Postmortem Ch1 || Into the Unknown
It was eerily silent in the Morpheus facility, now that most everyone had fled. Greeted the light that spilled into the entryway when the great doors had finally opened. A few still remained. Little scavengers that wanted to pick over those that hadn’t been so lucky as to make it out alive, either trampled by their fellows in their frantic attempts to flee or purposefully slain by those that they had once been forced to share a space with. Something...about the entrance prickled at the back of Tobias’ mind. Something strange had happened there, perhaps. A lingering ghost that prickled at his subconscious, but like everything else that sparked the feeling, he couldn’t quite explain it. It simply was.
But now he was here. He’d been drawn to walk the facility ever since the doors had opened. Before he’d even heard that the Morpheus facility had opened itself to the world, he had travelled this way.
Tobias paused. No, that wasn’t right. He didn’t quite remember what he’d been doing, before he had come here. Perhaps it was nothing of import.
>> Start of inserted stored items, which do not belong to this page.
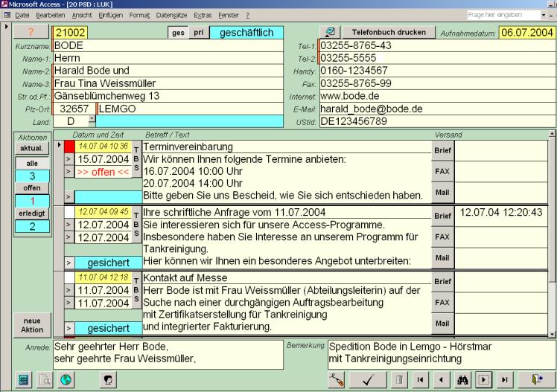Expand arrow next to first 'gesichert' status
557x392 pixels.
(69, 263)
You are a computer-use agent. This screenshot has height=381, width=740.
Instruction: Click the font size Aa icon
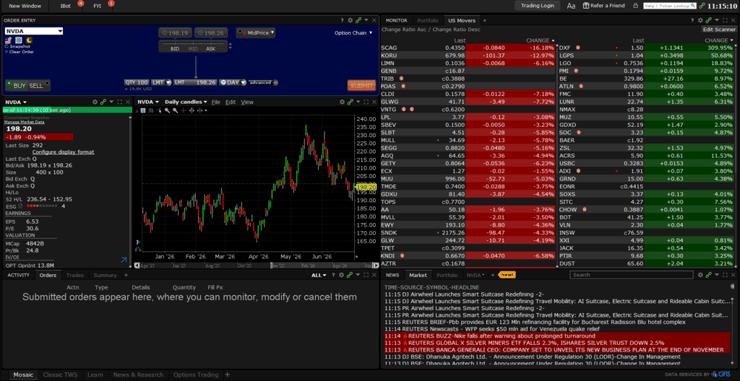coord(571,6)
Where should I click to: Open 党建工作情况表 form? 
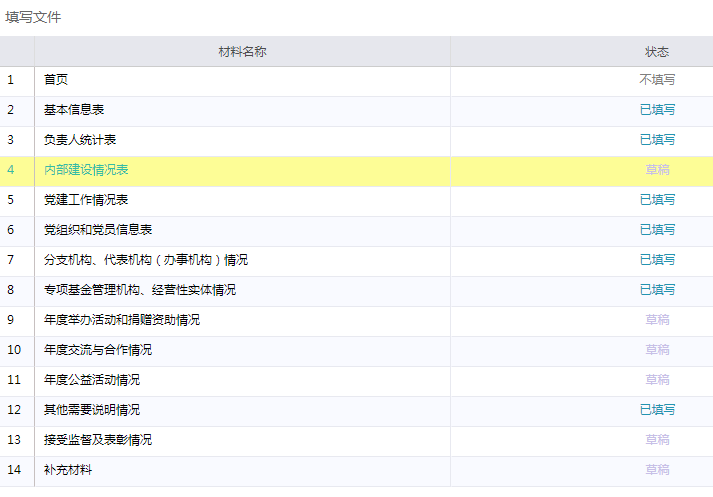tap(86, 200)
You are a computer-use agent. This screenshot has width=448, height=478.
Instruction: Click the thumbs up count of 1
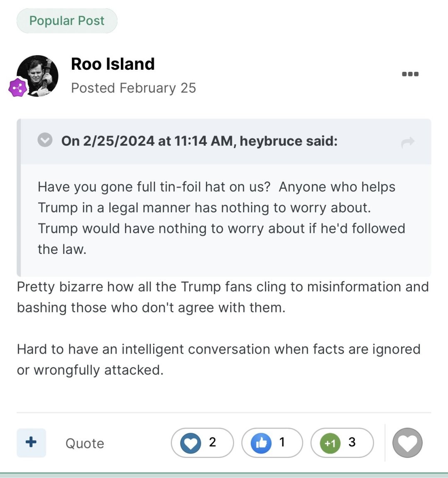[x=282, y=442]
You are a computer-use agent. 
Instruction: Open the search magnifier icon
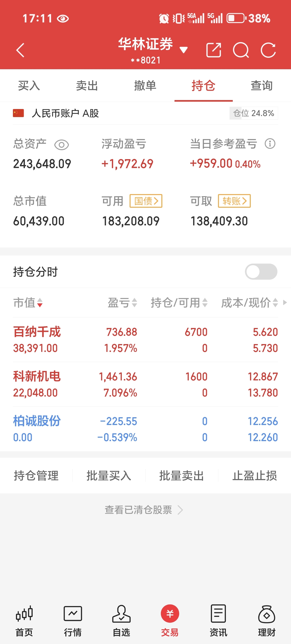pos(241,50)
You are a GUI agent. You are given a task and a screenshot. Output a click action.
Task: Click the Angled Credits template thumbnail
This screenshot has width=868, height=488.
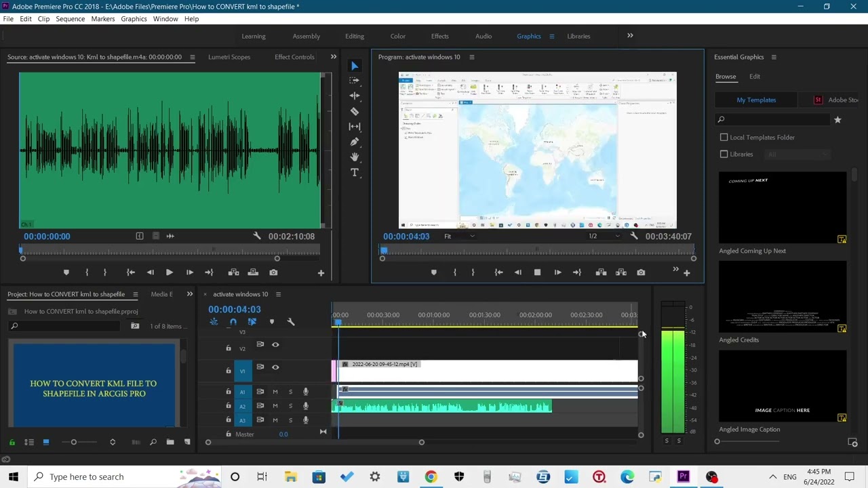point(783,297)
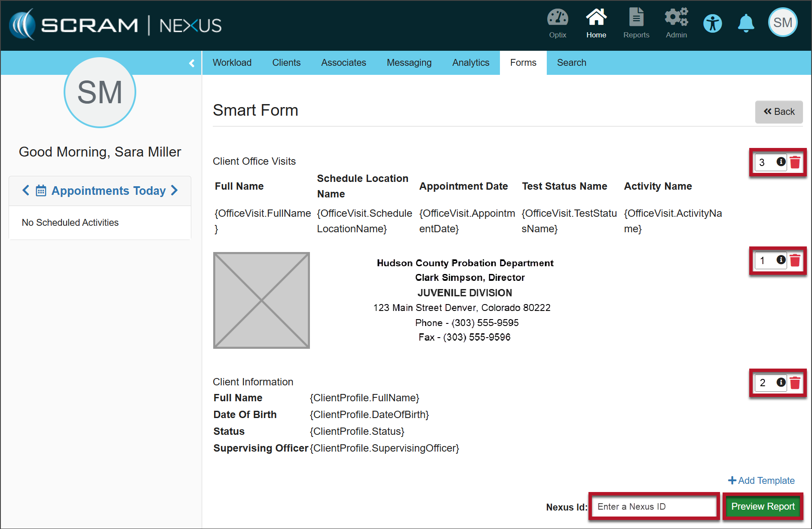Viewport: 812px width, 529px height.
Task: Click the letterhead image placeholder
Action: tap(261, 300)
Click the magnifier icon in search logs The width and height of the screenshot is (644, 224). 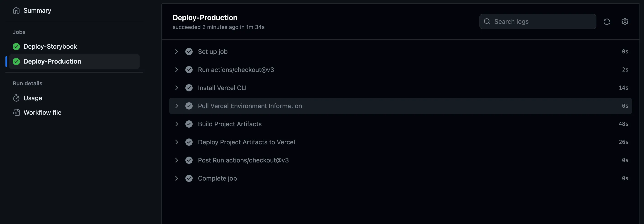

The air was still cold when his thin chest expanded with the breath that he took, caught for a moment in time when he exhaled and his breath lingered as a ghostly fog. Lower down, he knew, it would be warmer. The air was only cold now because the doors had opened. So many things had changed now that those massive beasts were out in the world. What terrible things they must’ve done to survive in here for so long, where neither the moon nor the sun could truly reach them. The air still held a hint of stagnation. Beneath it, the scent of blood. Death and decay.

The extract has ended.